- WORK REQUEST:
Your task is to retype all of the records below with complete accuracy.
··· LISTED ENTRIES
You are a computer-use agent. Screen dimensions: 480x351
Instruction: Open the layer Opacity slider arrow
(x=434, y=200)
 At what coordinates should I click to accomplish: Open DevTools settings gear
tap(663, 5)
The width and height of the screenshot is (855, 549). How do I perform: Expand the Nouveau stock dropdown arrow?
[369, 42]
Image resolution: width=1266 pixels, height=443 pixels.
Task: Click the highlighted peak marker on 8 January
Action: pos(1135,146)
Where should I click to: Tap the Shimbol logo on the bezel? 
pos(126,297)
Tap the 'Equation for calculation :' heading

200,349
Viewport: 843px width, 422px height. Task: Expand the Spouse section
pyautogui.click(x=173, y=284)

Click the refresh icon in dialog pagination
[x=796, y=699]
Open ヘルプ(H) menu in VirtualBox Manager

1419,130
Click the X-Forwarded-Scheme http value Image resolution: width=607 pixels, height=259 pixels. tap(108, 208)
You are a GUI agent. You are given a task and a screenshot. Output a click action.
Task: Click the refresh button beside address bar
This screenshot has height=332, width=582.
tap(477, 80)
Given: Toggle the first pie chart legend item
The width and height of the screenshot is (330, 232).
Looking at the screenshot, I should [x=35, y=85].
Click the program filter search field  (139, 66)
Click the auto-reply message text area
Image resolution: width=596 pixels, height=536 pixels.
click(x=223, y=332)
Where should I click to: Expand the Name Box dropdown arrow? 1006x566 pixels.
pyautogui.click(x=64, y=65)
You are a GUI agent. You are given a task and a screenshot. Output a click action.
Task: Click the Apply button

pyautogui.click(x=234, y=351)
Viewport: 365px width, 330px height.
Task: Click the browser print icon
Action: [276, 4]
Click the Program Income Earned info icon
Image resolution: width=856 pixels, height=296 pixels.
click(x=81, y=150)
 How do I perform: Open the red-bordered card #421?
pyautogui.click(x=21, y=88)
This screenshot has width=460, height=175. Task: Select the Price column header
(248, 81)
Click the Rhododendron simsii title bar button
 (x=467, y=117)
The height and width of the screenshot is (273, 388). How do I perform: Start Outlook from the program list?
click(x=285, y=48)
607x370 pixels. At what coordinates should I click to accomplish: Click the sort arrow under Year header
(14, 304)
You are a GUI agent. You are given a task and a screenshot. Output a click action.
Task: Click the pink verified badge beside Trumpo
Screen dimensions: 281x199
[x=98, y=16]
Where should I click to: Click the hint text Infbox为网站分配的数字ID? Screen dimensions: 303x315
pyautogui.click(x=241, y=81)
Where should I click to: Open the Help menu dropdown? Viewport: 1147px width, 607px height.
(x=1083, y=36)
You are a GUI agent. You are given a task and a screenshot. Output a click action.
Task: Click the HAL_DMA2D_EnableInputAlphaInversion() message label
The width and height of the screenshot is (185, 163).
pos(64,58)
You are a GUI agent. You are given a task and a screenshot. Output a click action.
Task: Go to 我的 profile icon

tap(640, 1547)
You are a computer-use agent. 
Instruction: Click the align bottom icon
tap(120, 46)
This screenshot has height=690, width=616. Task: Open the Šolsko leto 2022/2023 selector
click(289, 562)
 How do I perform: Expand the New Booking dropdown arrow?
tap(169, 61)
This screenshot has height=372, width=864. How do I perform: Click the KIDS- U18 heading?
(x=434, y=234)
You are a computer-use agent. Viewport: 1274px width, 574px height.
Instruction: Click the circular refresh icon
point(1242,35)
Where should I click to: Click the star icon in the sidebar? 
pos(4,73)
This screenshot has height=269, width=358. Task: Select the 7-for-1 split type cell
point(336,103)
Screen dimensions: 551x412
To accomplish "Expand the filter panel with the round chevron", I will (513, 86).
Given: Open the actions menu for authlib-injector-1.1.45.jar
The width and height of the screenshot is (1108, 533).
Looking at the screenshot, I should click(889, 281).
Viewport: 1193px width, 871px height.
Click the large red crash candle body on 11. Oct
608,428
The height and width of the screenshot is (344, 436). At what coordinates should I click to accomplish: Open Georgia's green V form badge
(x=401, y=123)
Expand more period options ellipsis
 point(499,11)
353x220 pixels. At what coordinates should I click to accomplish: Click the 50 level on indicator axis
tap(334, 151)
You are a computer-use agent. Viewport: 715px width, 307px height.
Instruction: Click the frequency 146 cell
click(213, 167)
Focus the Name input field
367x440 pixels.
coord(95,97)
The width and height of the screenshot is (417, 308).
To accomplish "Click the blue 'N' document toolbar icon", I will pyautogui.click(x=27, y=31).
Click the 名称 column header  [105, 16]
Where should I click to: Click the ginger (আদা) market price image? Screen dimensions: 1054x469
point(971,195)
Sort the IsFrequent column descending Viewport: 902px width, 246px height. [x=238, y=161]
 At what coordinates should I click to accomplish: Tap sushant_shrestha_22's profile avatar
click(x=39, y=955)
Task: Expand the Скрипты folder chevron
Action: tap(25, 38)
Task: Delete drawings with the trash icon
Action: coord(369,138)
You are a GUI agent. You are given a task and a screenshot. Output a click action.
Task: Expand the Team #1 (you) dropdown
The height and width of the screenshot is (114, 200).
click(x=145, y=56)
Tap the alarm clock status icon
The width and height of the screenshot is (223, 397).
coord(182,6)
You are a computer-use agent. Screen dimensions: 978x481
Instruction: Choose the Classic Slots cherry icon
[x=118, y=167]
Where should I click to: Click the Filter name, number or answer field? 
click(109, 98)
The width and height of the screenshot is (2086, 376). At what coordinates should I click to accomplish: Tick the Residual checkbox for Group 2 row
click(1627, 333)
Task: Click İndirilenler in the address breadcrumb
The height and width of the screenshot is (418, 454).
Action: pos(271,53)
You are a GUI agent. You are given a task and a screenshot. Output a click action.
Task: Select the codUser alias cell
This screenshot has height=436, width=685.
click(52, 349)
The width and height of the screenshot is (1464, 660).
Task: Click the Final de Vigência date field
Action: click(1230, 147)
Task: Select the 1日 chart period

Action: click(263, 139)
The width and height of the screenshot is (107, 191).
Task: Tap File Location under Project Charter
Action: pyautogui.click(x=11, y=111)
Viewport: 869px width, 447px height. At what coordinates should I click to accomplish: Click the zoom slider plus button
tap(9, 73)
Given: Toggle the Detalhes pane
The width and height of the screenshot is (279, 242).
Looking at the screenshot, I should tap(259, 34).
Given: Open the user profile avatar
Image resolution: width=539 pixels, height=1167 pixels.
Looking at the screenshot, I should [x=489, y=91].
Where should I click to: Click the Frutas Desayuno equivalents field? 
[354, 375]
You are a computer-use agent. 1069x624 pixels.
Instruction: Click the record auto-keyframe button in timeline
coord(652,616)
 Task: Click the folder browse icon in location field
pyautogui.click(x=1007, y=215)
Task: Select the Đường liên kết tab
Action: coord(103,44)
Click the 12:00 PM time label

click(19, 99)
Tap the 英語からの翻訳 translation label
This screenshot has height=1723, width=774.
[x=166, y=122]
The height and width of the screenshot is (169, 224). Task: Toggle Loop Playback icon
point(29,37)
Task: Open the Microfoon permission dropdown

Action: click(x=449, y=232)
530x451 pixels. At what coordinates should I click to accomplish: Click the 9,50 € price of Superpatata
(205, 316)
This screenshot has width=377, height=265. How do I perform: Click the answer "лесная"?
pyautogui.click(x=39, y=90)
······
- YOUR RESPONSE:
You are a computer-use agent. Screen dimensions: 480x351
Instruction: Open the layer Opacity slider arrow
(x=434, y=200)
 At what coordinates should I click to accomplish: Open DevTools settings gear
tap(663, 5)
The width and height of the screenshot is (855, 549). How do I perform: Expand the Nouveau stock dropdown arrow?
[369, 42]
Image resolution: width=1266 pixels, height=443 pixels.
Task: Click the highlighted peak marker on 8 January
Action: pos(1135,146)
Where should I click to: Tap the Shimbol logo on the bezel? 
pos(126,297)
Tap the 'Equation for calculation :' heading

200,349
Viewport: 843px width, 422px height. Task: Expand the Spouse section
pyautogui.click(x=173, y=284)

Click the refresh icon in dialog pagination
[x=796, y=699]
Open ヘルプ(H) menu in VirtualBox Manager

1419,130
Click the X-Forwarded-Scheme http value Image resolution: width=607 pixels, height=259 pixels. tap(108, 208)
You are a GUI agent. You are given a task and a screenshot. Output a click action.
Task: Click the refresh button beside address bar
This screenshot has height=332, width=582.
tap(477, 80)
Given: Toggle the first pie chart legend item
The width and height of the screenshot is (330, 232).
Looking at the screenshot, I should [x=35, y=85].
Click the program filter search field  (139, 66)
Click the auto-reply message text area
Image resolution: width=596 pixels, height=536 pixels.
click(x=223, y=332)
Where should I click to: Expand the Name Box dropdown arrow? 1006x566 pixels.
pyautogui.click(x=64, y=65)
You are a GUI agent. You are given a task and a screenshot. Output a click action.
Task: Click the Apply button

pyautogui.click(x=234, y=351)
Viewport: 365px width, 330px height.
Task: Click the browser print icon
Action: [276, 4]
Click the Program Income Earned info icon
Image resolution: width=856 pixels, height=296 pixels.
click(x=81, y=150)
 How do I perform: Open the red-bordered card #421?
pyautogui.click(x=21, y=88)
This screenshot has width=460, height=175. Task: Select the Price column header
(248, 81)
Click the Rhododendron simsii title bar button
 (x=467, y=117)
The height and width of the screenshot is (273, 388). How do I perform: Start Outlook from the program list?
click(x=285, y=48)
607x370 pixels. At what coordinates should I click to accomplish: Click the sort arrow under Year header
(14, 304)
You are a GUI agent. You are given a task and a screenshot. Output a click action.
Task: Click the pink verified badge beside Trumpo
Screen dimensions: 281x199
[x=98, y=16]
Where should I click to: Click the hint text Infbox为网站分配的数字ID? Screen dimensions: 303x315
pyautogui.click(x=241, y=81)
Where should I click to: Open the Help menu dropdown? Viewport: 1147px width, 607px height.
(x=1083, y=36)
You are a GUI agent. You are given a task and a screenshot. Output a click action.
Task: Click the HAL_DMA2D_EnableInputAlphaInversion() message label
The width and height of the screenshot is (185, 163).
pos(64,58)
You are a GUI agent. You are given a task and a screenshot. Output a click action.
Task: Go to 我的 profile icon

tap(640, 1547)
You are a computer-use agent. 
Instruction: Click the align bottom icon
tap(120, 46)
This screenshot has height=690, width=616. Task: Open the Šolsko leto 2022/2023 selector
click(289, 562)
 How do I perform: Expand the New Booking dropdown arrow?
tap(169, 61)
This screenshot has height=372, width=864. How do I perform: Click the KIDS- U18 heading?
(x=434, y=234)
You are a computer-use agent. Viewport: 1274px width, 574px height.
Instruction: Click the circular refresh icon
point(1242,35)
Where should I click to: Click the star icon in the sidebar? 
pos(4,73)
This screenshot has height=269, width=358. Task: Select the 7-for-1 split type cell
point(336,103)
Screen dimensions: 551x412
To accomplish "Expand the filter panel with the round chevron", I will (513, 86).
Given: Open the actions menu for authlib-injector-1.1.45.jar
The width and height of the screenshot is (1108, 533).
Looking at the screenshot, I should click(889, 281).
Viewport: 1193px width, 871px height.
Click the large red crash candle body on 11. Oct
608,428
The height and width of the screenshot is (344, 436). At what coordinates should I click to accomplish: Open Georgia's green V form badge
(x=401, y=123)
Expand more period options ellipsis
 point(499,11)
353x220 pixels. At what coordinates should I click to accomplish: Click the 50 level on indicator axis
tap(334, 151)
You are a computer-use agent. Viewport: 715px width, 307px height.
Instruction: Click the frequency 146 cell
click(213, 167)
Focus the Name input field
367x440 pixels.
coord(95,97)
The width and height of the screenshot is (417, 308).
To accomplish "Click the blue 'N' document toolbar icon", I will pyautogui.click(x=27, y=31).
Click the 名称 column header  [105, 16]
Where should I click to: Click the ginger (আদা) market price image? Screen dimensions: 1054x469
point(971,195)
Sort the IsFrequent column descending Viewport: 902px width, 246px height. [x=238, y=161]
 At what coordinates should I click to accomplish: Tap sushant_shrestha_22's profile avatar
click(x=39, y=955)
Task: Expand the Скрипты folder chevron
Action: tap(25, 38)
Task: Delete drawings with the trash icon
Action: coord(369,138)
You are a GUI agent. You are given a task and a screenshot. Output a click action.
Task: Expand the Team #1 (you) dropdown
The height and width of the screenshot is (114, 200).
click(x=145, y=56)
Tap the alarm clock status icon
The width and height of the screenshot is (223, 397).
coord(182,6)
You are a computer-use agent. Screen dimensions: 978x481
Instruction: Choose the Classic Slots cherry icon
[x=118, y=167]
Where should I click to: Click the Filter name, number or answer field? 
click(109, 98)
The width and height of the screenshot is (2086, 376). At what coordinates should I click to accomplish: Tick the Residual checkbox for Group 2 row
click(1627, 333)
Task: Click İndirilenler in the address breadcrumb
The height and width of the screenshot is (418, 454).
Action: pos(271,53)
You are a GUI agent. You are given a task and a screenshot. Output a click action.
Task: Select the codUser alias cell
This screenshot has height=436, width=685.
click(52, 349)
The width and height of the screenshot is (1464, 660).
Task: Click the Final de Vigência date field
Action: click(1230, 147)
Task: Select the 1日 chart period

Action: click(263, 139)
The width and height of the screenshot is (107, 191).
Task: Tap File Location under Project Charter
Action: pyautogui.click(x=11, y=111)
Viewport: 869px width, 447px height. At what coordinates should I click to accomplish: Click the zoom slider plus button
tap(9, 73)
Given: Toggle the Detalhes pane
The width and height of the screenshot is (279, 242).
Looking at the screenshot, I should tap(259, 34).
Given: Open the user profile avatar
Image resolution: width=539 pixels, height=1167 pixels.
Looking at the screenshot, I should [x=489, y=91].
Where should I click to: Click the Frutas Desayuno equivalents field? 
[354, 375]
You are a computer-use agent. 1069x624 pixels.
Instruction: Click the record auto-keyframe button in timeline
coord(652,616)
 Task: Click the folder browse icon in location field
pyautogui.click(x=1007, y=215)
Task: Select the Đường liên kết tab
Action: coord(103,44)
Click the 12:00 PM time label

click(19, 99)
Tap the 英語からの翻訳 translation label
This screenshot has height=1723, width=774.
[x=166, y=122]
The height and width of the screenshot is (169, 224). Task: Toggle Loop Playback icon
point(29,37)
Task: Open the Microfoon permission dropdown

Action: click(x=449, y=232)
530x451 pixels. At what coordinates should I click to accomplish: Click the 9,50 € price of Superpatata
(205, 316)
This screenshot has width=377, height=265. How do I perform: Click the answer "лесная"?
pyautogui.click(x=39, y=90)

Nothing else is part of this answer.